### Exercise instructions
Exactly as written, set down every entry once more.

### Material provided
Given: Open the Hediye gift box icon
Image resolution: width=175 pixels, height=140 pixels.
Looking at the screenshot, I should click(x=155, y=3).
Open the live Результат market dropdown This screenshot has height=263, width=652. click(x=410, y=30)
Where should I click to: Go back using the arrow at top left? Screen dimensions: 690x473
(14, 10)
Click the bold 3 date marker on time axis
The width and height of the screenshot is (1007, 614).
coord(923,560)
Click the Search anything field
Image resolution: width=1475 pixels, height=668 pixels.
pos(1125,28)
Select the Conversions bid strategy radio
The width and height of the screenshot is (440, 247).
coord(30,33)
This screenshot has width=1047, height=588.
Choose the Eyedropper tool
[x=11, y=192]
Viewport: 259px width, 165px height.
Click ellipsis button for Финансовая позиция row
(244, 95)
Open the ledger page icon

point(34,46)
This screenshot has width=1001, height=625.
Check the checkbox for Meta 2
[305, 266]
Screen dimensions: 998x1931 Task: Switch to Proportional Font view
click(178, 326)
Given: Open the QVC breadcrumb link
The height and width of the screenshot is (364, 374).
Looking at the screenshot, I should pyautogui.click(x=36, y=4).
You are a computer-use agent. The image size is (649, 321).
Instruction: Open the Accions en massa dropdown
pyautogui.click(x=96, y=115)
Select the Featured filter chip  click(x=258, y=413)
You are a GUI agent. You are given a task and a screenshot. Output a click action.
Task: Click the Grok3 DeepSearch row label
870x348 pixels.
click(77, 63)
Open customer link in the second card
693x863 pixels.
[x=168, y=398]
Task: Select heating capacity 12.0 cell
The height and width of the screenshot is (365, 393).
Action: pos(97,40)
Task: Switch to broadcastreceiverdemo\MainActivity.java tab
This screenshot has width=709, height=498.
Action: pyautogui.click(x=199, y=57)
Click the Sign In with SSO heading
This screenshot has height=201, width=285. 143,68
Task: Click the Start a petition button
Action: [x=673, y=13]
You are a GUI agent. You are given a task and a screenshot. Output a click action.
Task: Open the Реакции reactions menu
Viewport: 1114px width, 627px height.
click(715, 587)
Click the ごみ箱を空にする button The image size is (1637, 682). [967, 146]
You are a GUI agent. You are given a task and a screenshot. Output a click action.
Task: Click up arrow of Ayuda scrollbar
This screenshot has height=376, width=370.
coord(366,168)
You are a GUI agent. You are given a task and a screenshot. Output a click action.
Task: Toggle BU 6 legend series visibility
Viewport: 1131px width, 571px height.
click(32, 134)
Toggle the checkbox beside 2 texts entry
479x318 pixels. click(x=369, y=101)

### Response to the exercise
Given: Open the Hediye gift box icon
Image resolution: width=175 pixels, height=140 pixels.
Looking at the screenshot, I should click(x=155, y=3).
Open the live Результат market dropdown This screenshot has height=263, width=652. click(x=410, y=30)
Where should I click to: Go back using the arrow at top left? Screen dimensions: 690x473
(14, 10)
Click the bold 3 date marker on time axis
The width and height of the screenshot is (1007, 614).
coord(923,560)
Click the Search anything field
Image resolution: width=1475 pixels, height=668 pixels.
pos(1125,28)
Select the Conversions bid strategy radio
The width and height of the screenshot is (440, 247).
coord(30,33)
This screenshot has width=1047, height=588.
Choose the Eyedropper tool
[x=11, y=192]
Viewport: 259px width, 165px height.
Click ellipsis button for Финансовая позиция row
(244, 95)
Open the ledger page icon

point(34,46)
This screenshot has width=1001, height=625.
Check the checkbox for Meta 2
[305, 266]
Screen dimensions: 998x1931 Task: Switch to Proportional Font view
click(178, 326)
Given: Open the QVC breadcrumb link
The height and width of the screenshot is (364, 374).
Looking at the screenshot, I should pyautogui.click(x=36, y=4).
You are a computer-use agent. The image size is (649, 321).
Instruction: Open the Accions en massa dropdown
pyautogui.click(x=96, y=115)
Select the Featured filter chip  click(x=258, y=413)
You are a GUI agent. You are given a task and a screenshot. Output a click action.
Task: Click the Grok3 DeepSearch row label
870x348 pixels.
click(77, 63)
Open customer link in the second card
693x863 pixels.
[x=168, y=398]
Task: Select heating capacity 12.0 cell
The height and width of the screenshot is (365, 393).
Action: pos(97,40)
Task: Switch to broadcastreceiverdemo\MainActivity.java tab
This screenshot has width=709, height=498.
Action: pyautogui.click(x=199, y=57)
Click the Sign In with SSO heading
This screenshot has height=201, width=285. 143,68
Task: Click the Start a petition button
Action: [x=673, y=13]
You are a GUI agent. You are given a task and a screenshot. Output a click action.
Task: Open the Реакции reactions menu
Viewport: 1114px width, 627px height.
click(715, 587)
Click the ごみ箱を空にする button The image size is (1637, 682). [967, 146]
You are a GUI agent. You are given a task and a screenshot. Output a click action.
Task: Click up arrow of Ayuda scrollbar
This screenshot has height=376, width=370.
coord(366,168)
You are a GUI agent. You are given a task and a screenshot. Output a click action.
Task: Toggle BU 6 legend series visibility
Viewport: 1131px width, 571px height.
click(32, 134)
Toggle the checkbox beside 2 texts entry
479x318 pixels. click(x=369, y=101)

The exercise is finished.